• Assignment:
Report every line from the following entries that contains the string "click".

┄┄┄┄┄┄┄┄┄┄

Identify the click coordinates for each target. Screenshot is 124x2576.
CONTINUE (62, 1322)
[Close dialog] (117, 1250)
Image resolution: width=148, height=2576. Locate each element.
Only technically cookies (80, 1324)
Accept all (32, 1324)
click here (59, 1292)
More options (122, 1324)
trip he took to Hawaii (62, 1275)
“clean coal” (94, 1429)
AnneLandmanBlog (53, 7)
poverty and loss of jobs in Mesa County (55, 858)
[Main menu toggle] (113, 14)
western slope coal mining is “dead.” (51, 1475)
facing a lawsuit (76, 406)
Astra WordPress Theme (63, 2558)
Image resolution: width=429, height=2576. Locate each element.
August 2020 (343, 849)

┄┄┄┄┄┄┄┄┄┄

• Your solution:
Identify the click coordinates for each target. Screenshot is 124x2576.
click here (59, 1292)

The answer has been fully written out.